*** EXERCISE PASSAGE ***

In order to evaluate the potential of direct 64Cu2+-labeled NPs in vivo, the biodistribution of G5-Mal88-64Cu was measured in normal mice. High accumulation of G5-Mal88-64Cu in the liver and spleen (Fig. 6) indicated that G5-Mal88-64Cu displayed the bright characteristic of NPs, most of which are phagocytized by the reticuloendothelial system. Because of the small particle size, part of the G5-Mal88-64Cu was able to be excreted renally, resulting in a higher uptake in the kidney. Levels of G5-Mal88-64Cu in blood were a little high 30 min after injection (5.73 ± 0.71 ID%/g), which was largely attributed to degradation of G5-Mal88-64Cu in plasma. However, the clearance from blood was fast. The low blood and muscle biodistribution would not affect imaging and should lead to more accurate results in future applications. All other tissues showed much lower biodistributions of radioactivity. In the present study, G5 PAMAM was simply modified by attachment of maltose and further optimization should provide improved biodistribution data. Furthermore, there are a large number of dendrimers made up of different molecules that could be used for direct 64Cu labeling. Here, we have introduced a simple idea for direct 64Cu labeling of NPs and, building on this concept, optimum modification of different dendrimers should produce better results in future studies. This method is also likely to extend to other NPs with similar structures to PAMAM.

Conclusions

In brief, we have developed a novel, direct 64Cu labeling method, based on G5 PAMAM, which does not require chelators. After a simple modification using maltose, G5-Mal88 was used as a template for direct 64Cu labeling. The labeling time, pH value, temperature, and amount of G5-Mal88 were systematically varied to determine the best conditions for labeling. The optimum conditions for preparing 64Cu-labeled G5-Mal88 were found to be reaction of 64CuCl2 (10 μL) with G5-Mal88 (90 μL, 1 mg/mL) at 25 °C and pH 7 for 15 min. The stability of G5-Mal88-64Cu and its biodistribution in mice were also evaluated. This study introduced a novel idea for chelator-free 64Cu labeling of dendrimers (and other NPs with similar structures) and should facilitate the application of nanoparticles in biomedicine.

*** End of EXERCISE PASSAGE ***
*** SOURCE DATA ***

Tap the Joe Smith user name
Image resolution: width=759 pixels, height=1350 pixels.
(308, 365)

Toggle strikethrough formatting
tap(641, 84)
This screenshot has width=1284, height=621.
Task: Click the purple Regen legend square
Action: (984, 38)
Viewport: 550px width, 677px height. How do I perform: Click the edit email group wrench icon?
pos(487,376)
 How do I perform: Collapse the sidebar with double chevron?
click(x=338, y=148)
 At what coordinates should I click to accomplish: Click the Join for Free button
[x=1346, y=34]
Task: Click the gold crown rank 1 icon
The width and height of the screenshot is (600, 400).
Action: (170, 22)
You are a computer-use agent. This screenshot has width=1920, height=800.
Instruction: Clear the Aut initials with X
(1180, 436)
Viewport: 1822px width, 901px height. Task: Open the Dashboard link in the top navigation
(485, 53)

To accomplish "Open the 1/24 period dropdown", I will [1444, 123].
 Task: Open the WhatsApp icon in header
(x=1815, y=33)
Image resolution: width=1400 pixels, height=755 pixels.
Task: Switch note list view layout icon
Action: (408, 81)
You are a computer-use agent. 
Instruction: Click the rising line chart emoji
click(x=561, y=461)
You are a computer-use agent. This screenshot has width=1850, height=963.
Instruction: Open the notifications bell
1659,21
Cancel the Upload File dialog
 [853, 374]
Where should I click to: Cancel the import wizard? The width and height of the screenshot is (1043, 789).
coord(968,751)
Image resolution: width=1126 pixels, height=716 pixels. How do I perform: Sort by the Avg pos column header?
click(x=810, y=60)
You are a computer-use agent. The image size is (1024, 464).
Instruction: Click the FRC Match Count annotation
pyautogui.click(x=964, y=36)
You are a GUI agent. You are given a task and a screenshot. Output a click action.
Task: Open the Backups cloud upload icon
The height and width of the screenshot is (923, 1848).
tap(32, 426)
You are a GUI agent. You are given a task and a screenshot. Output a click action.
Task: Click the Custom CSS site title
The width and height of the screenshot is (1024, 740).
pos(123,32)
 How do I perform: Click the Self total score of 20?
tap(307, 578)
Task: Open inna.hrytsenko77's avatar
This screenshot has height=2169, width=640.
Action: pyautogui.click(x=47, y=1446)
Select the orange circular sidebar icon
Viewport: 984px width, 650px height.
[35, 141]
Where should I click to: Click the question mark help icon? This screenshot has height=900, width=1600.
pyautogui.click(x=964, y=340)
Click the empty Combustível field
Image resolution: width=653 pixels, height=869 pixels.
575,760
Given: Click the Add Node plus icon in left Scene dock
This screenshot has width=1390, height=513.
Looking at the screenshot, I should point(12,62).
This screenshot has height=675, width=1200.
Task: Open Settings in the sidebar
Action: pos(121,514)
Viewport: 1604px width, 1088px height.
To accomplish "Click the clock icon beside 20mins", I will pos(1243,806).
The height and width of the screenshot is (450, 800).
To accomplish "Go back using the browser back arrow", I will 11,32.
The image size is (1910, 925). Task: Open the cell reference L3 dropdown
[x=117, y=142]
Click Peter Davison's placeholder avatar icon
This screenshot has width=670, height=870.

*** End of SOURCE DATA ***

TASKS:
(1) List the four labeling conditions that the passage on 64Cu labeling says were systematically varied to find the best conditions.
(2) Transcribe everything from "Conclusions" down to "nanoparticles in biomedicine." in the passage on 64Cu labeling.

ANSWERS BY ITEM:
(1)
- Labeling time
- pH value
- Temperature
- Amount of G5-Mal88

(2)
Conclusions

In brief, we have developed a novel, direct 64Cu labeling method, based on G5 PAMAM, which does not require chelators. After a simple modification using maltose, G5-Mal88 was used as a template for direct 64Cu labeling. The labeling time, pH value, temperature, and amount of G5-Mal88 were systematically varied to determine the best conditions for labeling. The optimum conditions for preparing 64Cu-labeled G5-Mal88 were found to be reaction of 64CuCl2 (10 μL) with G5-Mal88 (90 μL, 1 mg/mL) at 25 °C and pH 7 for 15 min. The stability of G5-Mal88-64Cu and its biodistribution in mice were also evaluated. This study introduced a novel idea for chelator-free 64Cu labeling of dendrimers (and other NPs with similar structures) and should facilitate the application of nanoparticles in biomedicine.